Xi Jinping Oct16Outside observers often imagine that China’s political structure is uniquely disciplined – unlike, say the US Republican Party, or the UK Labour Party, or indeed, political parties anywhere.  But the fact that most arguments take place behind closed doors, and aren’t reported in the state-controlled media, doesn’t mean that the arguments don’t happen.

Yesterday’s announcement that President Xi Jinping is taking the “core leader” designation, only held previously by leaders such as Mao, Deng Xiaoping and Jiang Zemin, is thus a rare moment when the curtain is lifted and the arguments briefly enter the public domain.  It highlights the intensity of the debate now underway between Xi and Premier Li over the direction of economic policy.

Li has been very active so far this year in promoting Populist policies, at the expense of Xi’s efforts to promote reform through his Princeling faction.  Xi’s move therefore confirms my belief that Xi is determined to “take the pain of reform” before his expected reappointment for another 5 years at the 19th Congress in November 2017.  As he emphasised in a major interview last year, before his US visit:

“Reform steps have upset the vested interests of some people, and caused changes to the career and life of some people. It is only natural that there will be difficulties. Otherwise it will not be a reform. That is why I said that we must be bold enough to crack hard nuts and ford dangerous rapids during reform and that only the daring will prevail at key stages of reform”.

This week’s developments highlight the context within which Xi is operating.  His only option is to try and tighten his control of the government in response to Li’s renewed push to implement Populist policies.  In turn, this confirms that fundamental economic reform depends on the President to make it happen.  If Li is able to continue with his policies, and Xi loses control of the government apparatus, reform may well be abandoned.

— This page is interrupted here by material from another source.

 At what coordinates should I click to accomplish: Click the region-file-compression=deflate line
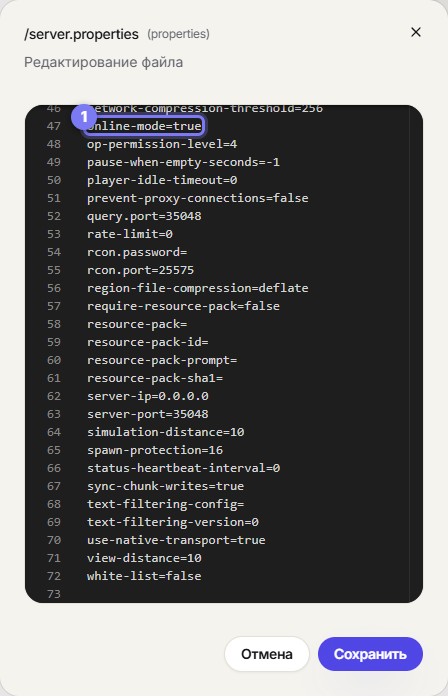click(198, 288)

The announcement also confirms that China’s economy is reaching a difficult stage as the country enters the critical period ahead of the 19th Congress.  This is when appointments to the Politburo Standing Committee (PSC) – effectively the supreme governing body – will be finalised for the next 5 years:

 As Reuters has reported, Li is currently pushing to appoint 3 Populist allies to the PSC, which would give him a 4 – 3 majority against Xi’s Princeling faction
 In response, Xi’s strategy has been to focus on the appointments to the 25-man Politburo, which in turn appoints the PSC. This currently has a 14 – 11 Populist majority. But many will retire next year – giving Xi the opportunity to replace them with loyalists, and hence control the PSC appointments
 Another sign of the battles underway is that Xi has not yet made any moves to anoint a successor. This has led to suggestions that he may be aiming to remain in office beyond than the standard two-term ten years. But it may instead be that, as yet, he lacks the Politburo votes to impose his will

None of us know how the next 12 months will play out in China.

My personal belief, having worked with Xi’s father, is that his son has inherited his determination and courage. Therefore I suspect he will win through – but it will probably be a closely fought battle.

Prudent companies and investors would therefore be well advised to prepare for other Scenarios to develop, as it will probably be too late to react after the event.